A most relevant form of the NB for us [Robinson & Smyth, 2008] is:

$$ P(y \mid \mu, \phi) = \frac{\Gamma \left( y + \phi^{-1} \right)} { \Gamma (\phi^{-1}) \; \Gamma (y+1)} \left( \frac{1}{1 + \mu \phi} \right)^{\phi^{-1}} \left( \frac{\mu }{\phi^{-1} + \mu} \right)^y $$

Though this may look like gibberish, it's strongly related to the negative binomial distribution we wrote above. First remember (or know) that gamma functions \(\Gamma(x)\) are the continuous extension of the familiar factorial, where \(\Gamma(n) = (n-1)!\) for integers \(n\), so that mess of gammas is just a binomial coefficient in continuous form. The terms inside parentheses can be written as \((1-p)\) and \(p\), if we say \(p = \frac{1}{1 + \mu \phi}\), thus \((1-p) = \frac{\mu}{\phi^{-1} + \mu}\), so again familiar terms of our previous negative binomial distribution appear.

In this form, the mean of the NB is \(\mu\), and its variance is \(\mu + \phi \mu^2\).

The parameter \(\phi\) is called the dispersion. As \(\phi \rightarrow 0\), the NB asymptotes to the Poisson.

Examples of the negative binomial distribution, compared to the Poisson. ('open image in new tab' to embiggen.)

Once we assume the NB, then for each gene \(g\), we need two parameters to calculate a likelihood of its counts in a sample: its mean number of counts \(\mu_g\), and its dispersion \(\phi_g\).

negative binomial distribution in SciPy

I mentioned that scipy.stats defines its negative binomial in terms of the first notation, not the second. This creates a fiddly detail that can bite you in this week's homework. You have to be careful that you're plugging the right numbers into scipy.stats.nbinom functions.

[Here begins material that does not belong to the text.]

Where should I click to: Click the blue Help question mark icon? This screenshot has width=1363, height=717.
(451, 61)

You should be able to prove to yourself that when you go to calculate a probability for \(y\) observed counts (what scipy thinks of as the probability of \(k\) failures) you need to convert parameters for passing to scipy.stats.nbinom as:

$$ \begin{eqnarray*} n & = & \frac{1}{\phi} \\ p & = & \frac{1}{1 + \mu \phi} \\ \end{eqnarray*} $$

and now when you call scipy.stats.nbinom.logpmf(y,n,p), it will give you \(\log P(y \mid \mu, \phi)\).

fitting the negative binomial distribution to data

Suppose I give you a bunch of samples \(x_i\) that have been sampled from a negative binomial distribution with unknown parameters \(\mu, \phi\). How do I estimate optimal parameter values?

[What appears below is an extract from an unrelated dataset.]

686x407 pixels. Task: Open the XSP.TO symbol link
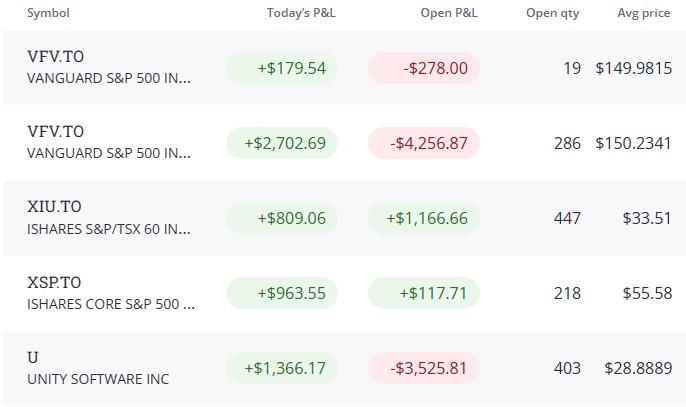pyautogui.click(x=54, y=282)
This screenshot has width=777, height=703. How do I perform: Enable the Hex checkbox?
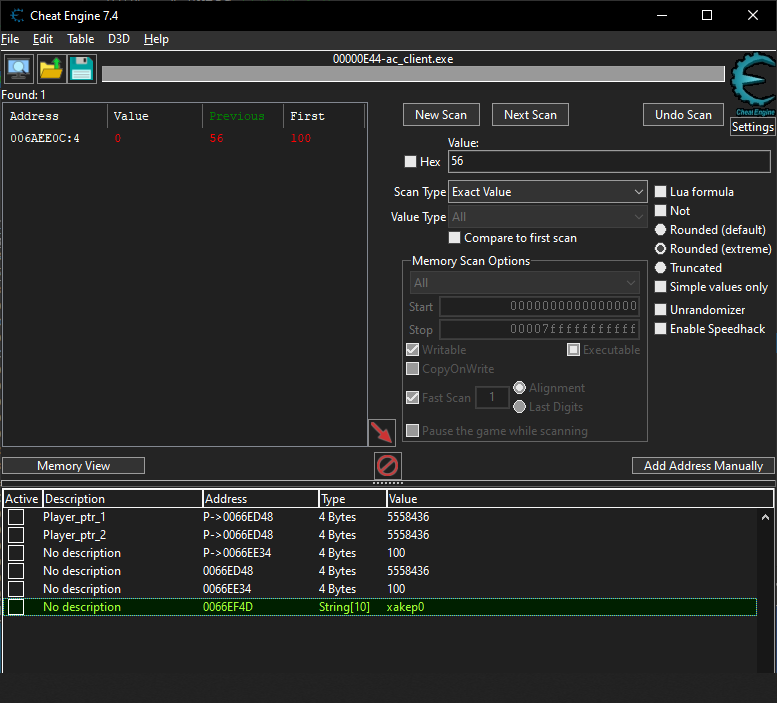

Maximum likelihood fitting of an NB turns out to be a bit fiddly. For almost all practical uses, an alternative parameter estimation strategy suffices, and it's a strategy worth knowing about in general: method of moments (MOM) estimation.

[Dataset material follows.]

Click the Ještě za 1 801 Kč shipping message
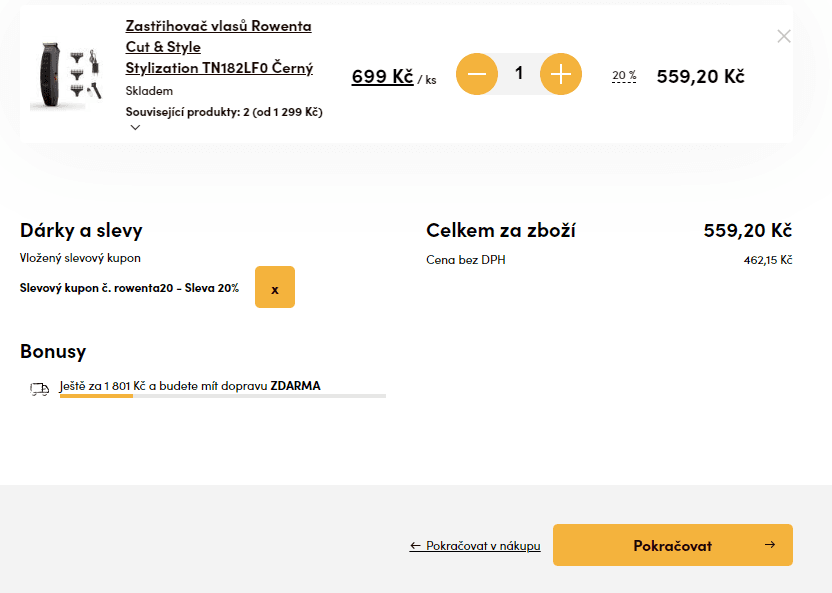pos(190,386)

The idea is that since I know the relationship between the NB parameters and the mean and variance (in the limit of having lots of observed data):

$$ \begin{eqnarray*} \text{sample mean } \bar{x} & \simeq & \mu \\ \text{sample variance } s^2 & \simeq & \mu + \phi \mu^2 \\ \end{eqnarray*} $$

so why not calculate the mean and variance of the data, then just solve for the parameters:

$$ \begin{eqnarray*} \mu^{\mathrm{MOM}} & = & \bar{x} \\ \phi^{\mathrm{MOM}} & = & \frac{s^2 - \bar{x}} {\bar{x}^2} \end{eqnarray*} $$

We can often get away with MOM estimation. In the homework, you can. And in fact, you don't even need to estimate \(\phi\), because it's given to you. You only need to estimate the \(\mu\) parameter of the NB -- and that's just the sample mean of the count data, thankfully.